:: SOURCE TEXT ::
But here's the good news: Those same things will also work for parents to "steal back" the hearts of their sons or daughters from those who stole them away in the first place! Thank God that is true. I've seen it work over and over.
Dad and Mom! Listen to your child! Then speak kindly with concern to your child while touching them.
If you'll listen closely enough to your children you'll find out where they're hurting and what's bothering them. Proverbs 24:3 says that a house is established by understanding.
Say tenderly to your child: "I want to understand."
It may be bothering your child that he's starting to have complexion problems. Maybe some friends are making fun of him because of it. Look him in the eyes and listen to him with genuine concern!
Don't foolishly say, "It's no big deal." Say, "Thank you for telling me how you feel. I know it hurts when people laugh at you. I remember how I felt. Tell me more about it."
Your child may feel fat or skinny or ugly or too tall or too short. Listen to them!
Some parents say, "My children don't want to talk." That's not true. Children want to talk. But they want to talk about things that parents often think are unimportant. You and I need to learn that if it's important to them, then it's important!
What I see as my child's needs and what she sees as her needs may be two different things. I have to meet her needs not only as I perceive them, but as she perceives them as well.
Do you know what this means? (This is my favorite sentence in this entire message.) It means that your taking time to kiss your little girl's dolly because it has a sore toe is more important for your happiness 20 years from now than your taking time to listen to your boss offer you a $20,000 a year raise! It means you better care that your little boy got his toy truck stuck in the mud today.
It means you’d better care about your little boy’s dog and your little girl’s cat.
This “cat business” is tough on me. We now have a yard full of immoral, prolific cats. We have one mother cat who has given birth to 54 kittens. You should see her strutting around on Mother’s Day! She thinks God’s command to “be fruitful and multiply” was given just to her!
You say, “Do you love cats?” It doesn’t matter whether I love cats or not. I love my girls, and they love cats.
I was in my office one day busily occupied doing "church work" - important stuff! But when my telephone rang and my daughter was weeping because one of her kittens had been accidentally killed, I left behind all that important stuff and drove 14 miles home.
When I got there, I hugged and loved and spoke comforting words to my girl. Then I went out and buried her kitty. Then I hung around for a couple hours more to make sure she was all right. Then every day for several days I continued to ask her how she was doing.
Why did I do that? Because it was an opportunity for me to let my girl know that she had a Daddy who was a Daddy first and foremost and then a Pastor.
:::
:: SUPPLIED INFORMATION ::
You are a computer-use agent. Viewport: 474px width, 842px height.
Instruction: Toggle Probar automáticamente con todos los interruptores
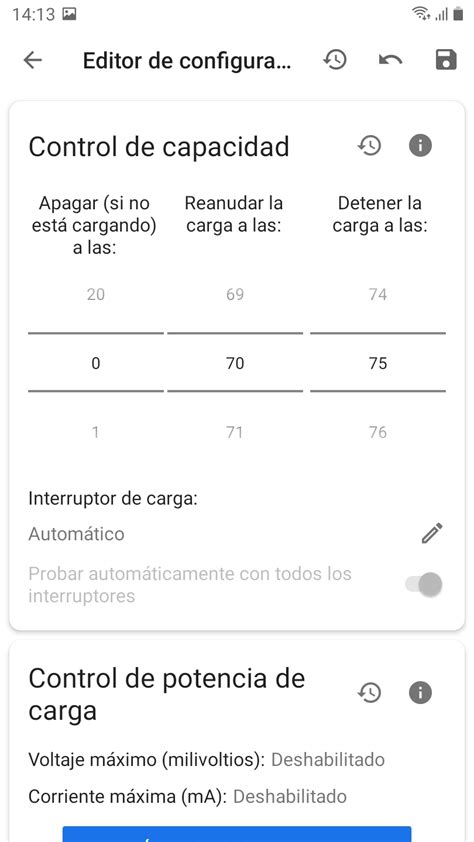coord(424,584)
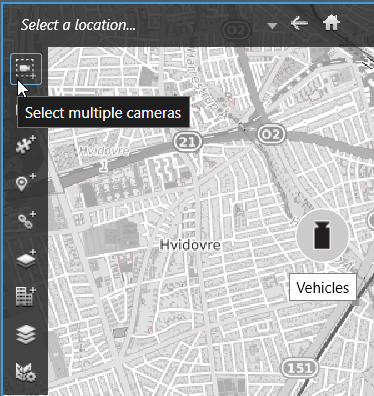Add a location with the pin icon

[26, 183]
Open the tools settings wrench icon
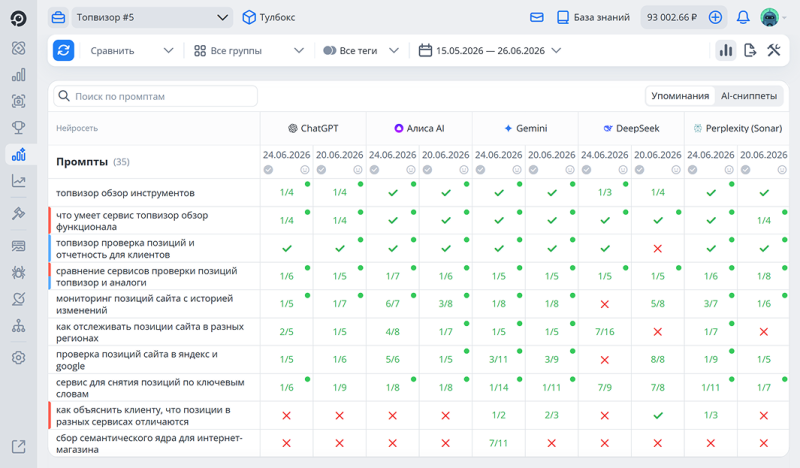 point(773,50)
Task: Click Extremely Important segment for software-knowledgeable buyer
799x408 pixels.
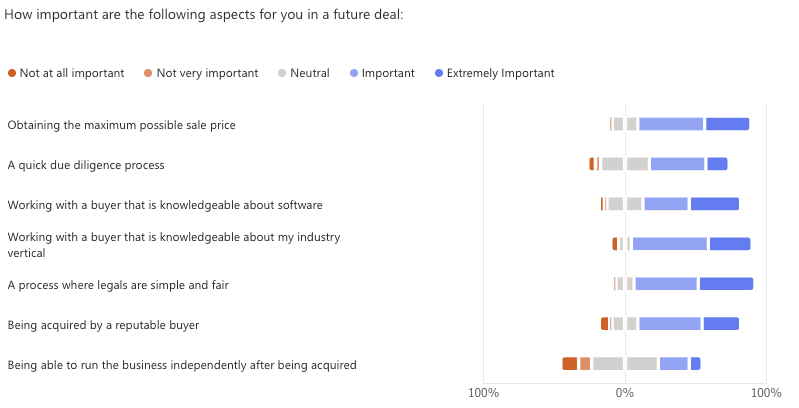Action: pos(714,204)
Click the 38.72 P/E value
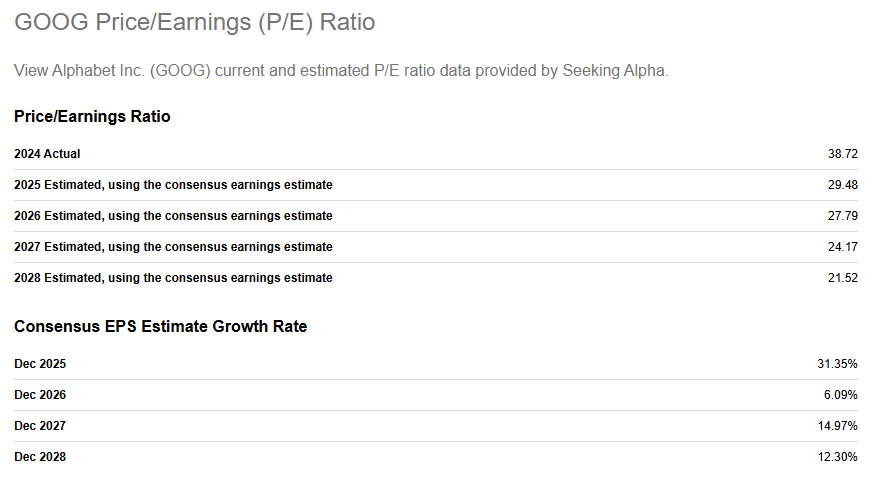Viewport: 880px width, 482px height. pyautogui.click(x=843, y=154)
:::
** EXERCISE **
Decide whether each statement agrees with the text on listening to children, answering yes or no and quoting the words of the text that settle it: (a) one mother cat has given birth to 54 kittens; (b) the writer drove 20 miles home after the daughter's call; (c) the text advises telling a child teased about complexion problems that it is no big deal.

** RESULT **
(a) Yes: "We have one mother cat who has given birth to 54 kittens."
(b) No: "I left behind all that important stuff and drove 14 miles home."
(c) No: "Don't foolishly say, "It's no big deal.""